■ MATERIAL FOR THIS TASK:

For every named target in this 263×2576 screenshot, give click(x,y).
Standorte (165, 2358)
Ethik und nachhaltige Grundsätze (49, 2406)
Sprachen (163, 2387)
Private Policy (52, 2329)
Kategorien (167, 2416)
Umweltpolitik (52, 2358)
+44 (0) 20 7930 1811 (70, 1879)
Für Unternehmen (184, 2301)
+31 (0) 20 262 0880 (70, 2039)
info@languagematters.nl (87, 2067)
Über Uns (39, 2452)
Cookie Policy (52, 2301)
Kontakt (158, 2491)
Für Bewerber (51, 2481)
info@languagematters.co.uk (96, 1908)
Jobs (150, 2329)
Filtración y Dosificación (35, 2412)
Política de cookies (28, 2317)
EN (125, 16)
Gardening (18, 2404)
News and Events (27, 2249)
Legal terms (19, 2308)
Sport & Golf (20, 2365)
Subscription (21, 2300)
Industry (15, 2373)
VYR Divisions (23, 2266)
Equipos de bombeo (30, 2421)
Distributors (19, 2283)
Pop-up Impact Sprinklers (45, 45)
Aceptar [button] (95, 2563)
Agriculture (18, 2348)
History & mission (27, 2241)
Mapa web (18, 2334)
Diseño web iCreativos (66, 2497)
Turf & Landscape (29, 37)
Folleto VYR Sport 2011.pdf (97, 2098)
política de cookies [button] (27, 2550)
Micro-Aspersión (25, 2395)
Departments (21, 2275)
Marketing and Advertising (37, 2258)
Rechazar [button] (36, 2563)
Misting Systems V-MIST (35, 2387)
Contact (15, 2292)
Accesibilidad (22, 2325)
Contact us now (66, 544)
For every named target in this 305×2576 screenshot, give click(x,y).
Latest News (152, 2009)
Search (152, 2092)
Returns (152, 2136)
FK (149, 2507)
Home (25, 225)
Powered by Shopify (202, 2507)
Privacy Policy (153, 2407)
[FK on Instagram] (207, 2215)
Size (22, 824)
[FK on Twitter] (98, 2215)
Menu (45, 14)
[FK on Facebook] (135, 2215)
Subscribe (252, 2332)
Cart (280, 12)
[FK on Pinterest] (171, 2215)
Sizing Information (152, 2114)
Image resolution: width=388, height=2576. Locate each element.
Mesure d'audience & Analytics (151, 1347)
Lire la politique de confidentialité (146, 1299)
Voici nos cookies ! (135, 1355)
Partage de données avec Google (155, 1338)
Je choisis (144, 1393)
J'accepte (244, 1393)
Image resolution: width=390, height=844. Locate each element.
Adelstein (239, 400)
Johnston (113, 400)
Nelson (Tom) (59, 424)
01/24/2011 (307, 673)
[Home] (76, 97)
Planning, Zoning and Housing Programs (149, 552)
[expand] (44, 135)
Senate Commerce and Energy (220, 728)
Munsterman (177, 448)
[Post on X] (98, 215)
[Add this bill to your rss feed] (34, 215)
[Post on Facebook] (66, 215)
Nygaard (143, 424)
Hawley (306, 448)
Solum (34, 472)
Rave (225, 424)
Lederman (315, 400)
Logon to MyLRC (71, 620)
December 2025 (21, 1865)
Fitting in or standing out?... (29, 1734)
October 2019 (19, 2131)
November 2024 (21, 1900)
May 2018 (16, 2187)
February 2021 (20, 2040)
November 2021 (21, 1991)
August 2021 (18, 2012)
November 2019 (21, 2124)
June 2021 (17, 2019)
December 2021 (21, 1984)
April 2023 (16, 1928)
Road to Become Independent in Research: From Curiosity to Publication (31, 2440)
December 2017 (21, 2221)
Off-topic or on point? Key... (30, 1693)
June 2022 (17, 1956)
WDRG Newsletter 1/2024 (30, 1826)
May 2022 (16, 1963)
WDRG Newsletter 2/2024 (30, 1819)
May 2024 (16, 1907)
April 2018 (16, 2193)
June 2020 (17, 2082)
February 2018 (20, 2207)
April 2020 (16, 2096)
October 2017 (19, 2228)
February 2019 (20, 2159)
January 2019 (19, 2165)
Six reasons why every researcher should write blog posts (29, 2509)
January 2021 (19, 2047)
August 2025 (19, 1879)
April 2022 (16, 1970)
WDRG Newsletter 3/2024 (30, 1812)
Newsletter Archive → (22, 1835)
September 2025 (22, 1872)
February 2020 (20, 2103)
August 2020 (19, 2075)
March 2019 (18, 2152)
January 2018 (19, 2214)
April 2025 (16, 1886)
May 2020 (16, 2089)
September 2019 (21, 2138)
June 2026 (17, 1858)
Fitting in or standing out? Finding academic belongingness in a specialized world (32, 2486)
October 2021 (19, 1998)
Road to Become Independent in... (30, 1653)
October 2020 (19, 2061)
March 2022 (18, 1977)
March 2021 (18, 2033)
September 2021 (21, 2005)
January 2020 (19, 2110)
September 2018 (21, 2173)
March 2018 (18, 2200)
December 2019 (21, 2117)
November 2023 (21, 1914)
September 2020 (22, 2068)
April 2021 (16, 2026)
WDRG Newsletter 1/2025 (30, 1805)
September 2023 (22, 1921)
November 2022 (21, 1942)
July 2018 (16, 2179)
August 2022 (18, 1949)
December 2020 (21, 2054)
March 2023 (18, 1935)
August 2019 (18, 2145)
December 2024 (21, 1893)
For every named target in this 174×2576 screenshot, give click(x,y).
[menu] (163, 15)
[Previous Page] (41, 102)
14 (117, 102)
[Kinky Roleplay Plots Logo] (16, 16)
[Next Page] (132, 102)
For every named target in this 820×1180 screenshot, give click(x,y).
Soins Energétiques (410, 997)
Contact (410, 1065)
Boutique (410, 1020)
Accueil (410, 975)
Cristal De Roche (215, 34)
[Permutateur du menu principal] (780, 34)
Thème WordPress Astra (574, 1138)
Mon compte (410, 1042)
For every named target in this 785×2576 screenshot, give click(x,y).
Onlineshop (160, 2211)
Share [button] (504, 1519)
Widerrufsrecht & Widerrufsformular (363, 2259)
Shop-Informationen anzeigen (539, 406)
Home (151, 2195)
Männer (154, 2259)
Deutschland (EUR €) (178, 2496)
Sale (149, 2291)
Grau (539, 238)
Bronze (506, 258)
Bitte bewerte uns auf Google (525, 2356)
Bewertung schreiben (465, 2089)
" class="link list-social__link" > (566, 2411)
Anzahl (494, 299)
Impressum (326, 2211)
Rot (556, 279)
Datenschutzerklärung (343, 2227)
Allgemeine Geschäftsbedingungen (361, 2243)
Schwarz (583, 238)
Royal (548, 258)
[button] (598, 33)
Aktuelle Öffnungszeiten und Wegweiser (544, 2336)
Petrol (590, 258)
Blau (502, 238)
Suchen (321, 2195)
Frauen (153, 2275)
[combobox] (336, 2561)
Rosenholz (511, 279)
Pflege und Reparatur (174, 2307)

■ ASSIGNMENT: Every record above must be printed again exactly.

■ TASK OUTPUT:
For every named target in this 263×2576 screenshot, give click(x,y).
Standorte (165, 2358)
Ethik und nachhaltige Grundsätze (49, 2406)
Sprachen (163, 2387)
Private Policy (52, 2329)
Kategorien (167, 2416)
Umweltpolitik (52, 2358)
+44 (0) 20 7930 1811 (70, 1879)
Für Unternehmen (184, 2301)
+31 (0) 20 262 0880 (70, 2039)
info@languagematters.nl (87, 2067)
Über Uns (39, 2452)
Cookie Policy (52, 2301)
Kontakt (158, 2491)
Für Bewerber (51, 2481)
info@languagematters.co.uk (96, 1908)
Jobs (150, 2329)
Filtración y Dosificación (35, 2412)
Política de cookies (28, 2317)
EN (125, 16)
Gardening (18, 2404)
News and Events (27, 2249)
Legal terms (19, 2308)
Sport & Golf (20, 2365)
Subscription (21, 2300)
Industry (15, 2373)
VYR Divisions (23, 2266)
Equipos de bombeo (30, 2421)
Distributors (19, 2283)
Pop-up Impact Sprinklers (45, 45)
Aceptar [button] (95, 2563)
Agriculture (18, 2348)
History & mission (27, 2241)
Mapa web (18, 2334)
Diseño web iCreativos (66, 2497)
Turf & Landscape (29, 37)
Folleto VYR Sport 2011.pdf (97, 2098)
política de cookies [button] (27, 2550)
Micro-Aspersión (25, 2395)
Departments (21, 2275)
Marketing and Advertising (37, 2258)
Rechazar [button] (36, 2563)
Misting Systems V-MIST (35, 2387)
Contact (15, 2292)
Accesibilidad (22, 2325)
Contact us now (66, 544)
For every named target in this 305×2576 screenshot, give click(x,y).
Latest News (152, 2009)
Search (152, 2092)
Returns (152, 2136)
FK (149, 2507)
Home (25, 225)
Powered by Shopify (202, 2507)
Privacy Policy (153, 2407)
[FK on Instagram] (207, 2215)
Size (22, 824)
[FK on Twitter] (98, 2215)
Menu (45, 14)
[FK on Facebook] (135, 2215)
Subscribe (252, 2332)
Cart (280, 12)
[FK on Pinterest] (171, 2215)
Sizing Information (152, 2114)
Image resolution: width=388, height=2576. Locate each element.
Mesure d'audience & Analytics (151, 1347)
Lire la politique de confidentialité (146, 1299)
Voici nos cookies ! (135, 1355)
Partage de données avec Google (155, 1338)
Je choisis (144, 1393)
J'accepte (244, 1393)
Image resolution: width=390, height=844. Locate each element.
Adelstein (239, 400)
Johnston (113, 400)
Nelson (Tom) (59, 424)
01/24/2011 (307, 673)
[Home] (76, 97)
Planning, Zoning and Housing Programs (149, 552)
[expand] (44, 135)
Senate Commerce and Energy (220, 728)
Munsterman (177, 448)
[Post on X] (98, 215)
[Add this bill to your rss feed] (34, 215)
[Post on Facebook] (66, 215)
Nygaard (143, 424)
Hawley (306, 448)
Solum (34, 472)
Rave (225, 424)
Lederman (315, 400)
Logon to MyLRC (71, 620)
December 2025 (21, 1865)
Fitting in or standing out?... (29, 1734)
October 2019 (19, 2131)
November 2024 (21, 1900)
May 2018 (16, 2187)
February 2021 (20, 2040)
November 2021 (21, 1991)
August 2021 (18, 2012)
November 2019 (21, 2124)
June 2021 (17, 2019)
December 2021 (21, 1984)
April 2023 (16, 1928)
Road to Become Independent in Research: From Curiosity to Publication (31, 2440)
December 2017 (21, 2221)
Off-topic or on point? Key... (30, 1693)
June 2022 (17, 1956)
WDRG Newsletter 1/2024 (30, 1826)
May 2022 (16, 1963)
WDRG Newsletter 2/2024 (30, 1819)
May 2024 (16, 1907)
April 2018 (16, 2193)
June 2020 (17, 2082)
February 2018 (20, 2207)
April 2020 (16, 2096)
October 2017 (19, 2228)
February 2019 (20, 2159)
January 2019 (19, 2165)
Six reasons why every researcher should write blog posts (29, 2509)
January 2021 (19, 2047)
August 2025 (19, 1879)
April 2022 (16, 1970)
WDRG Newsletter 3/2024 (30, 1812)
Newsletter Archive → (22, 1835)
September 2025 (22, 1872)
February 2020 (20, 2103)
August 2020 (19, 2075)
March 2019 (18, 2152)
January 2018 (19, 2214)
April 2025 (16, 1886)
May 2020 (16, 2089)
September 2019 (21, 2138)
June 2026 (17, 1858)
Fitting in or standing out? Finding academic belongingness in a specialized world (32, 2486)
October 2021 (19, 1998)
Road to Become Independent in... (30, 1653)
October 2020 (19, 2061)
March 2022 (18, 1977)
March 2021 (18, 2033)
September 2021 (21, 2005)
January 2020 (19, 2110)
September 2018 (21, 2173)
March 2018 (18, 2200)
December 2019 (21, 2117)
November 2023 (21, 1914)
September 2020 (22, 2068)
April 2021 (16, 2026)
WDRG Newsletter 1/2025 (30, 1805)
September 2023 (22, 1921)
November 2022 (21, 1942)
July 2018 (16, 2179)
August 2022 (18, 1949)
December 2020 (21, 2054)
March 2023 (18, 1935)
August 2019 (18, 2145)
December 2024 (21, 1893)
For every named target in this 174×2576 screenshot, give click(x,y).
[menu] (163, 15)
[Previous Page] (41, 102)
14 (117, 102)
[Kinky Roleplay Plots Logo] (16, 16)
[Next Page] (132, 102)
For every named target in this 820×1180 screenshot, give click(x,y).
Soins Energétiques (410, 997)
Contact (410, 1065)
Boutique (410, 1020)
Accueil (410, 975)
Cristal De Roche (215, 34)
[Permutateur du menu principal] (780, 34)
Thème WordPress Astra (574, 1138)
Mon compte (410, 1042)
For every named target in this 785×2576 screenshot, give click(x,y).
Onlineshop (160, 2211)
Share [button] (504, 1519)
Widerrufsrecht & Widerrufsformular (363, 2259)
Shop-Informationen anzeigen (539, 406)
Home (151, 2195)
Männer (154, 2259)
Deutschland (EUR €) (178, 2496)
Sale (149, 2291)
Grau (539, 238)
Bronze (506, 258)
Bitte bewerte uns auf Google (525, 2356)
Bewertung schreiben (465, 2089)
" class="link list-social__link" > (566, 2411)
Anzahl (494, 299)
Impressum (326, 2211)
Rot (556, 279)
Datenschutzerklärung (343, 2227)
Allgemeine Geschäftsbedingungen (361, 2243)
Schwarz (583, 238)
Royal (548, 258)
[button] (598, 33)
Aktuelle Öffnungszeiten und Wegweiser (544, 2336)
Petrol (590, 258)
Blau (502, 238)
Suchen (321, 2195)
Frauen (153, 2275)
[combobox] (336, 2561)
Rosenholz (511, 279)
Pflege und Reparatur (174, 2307)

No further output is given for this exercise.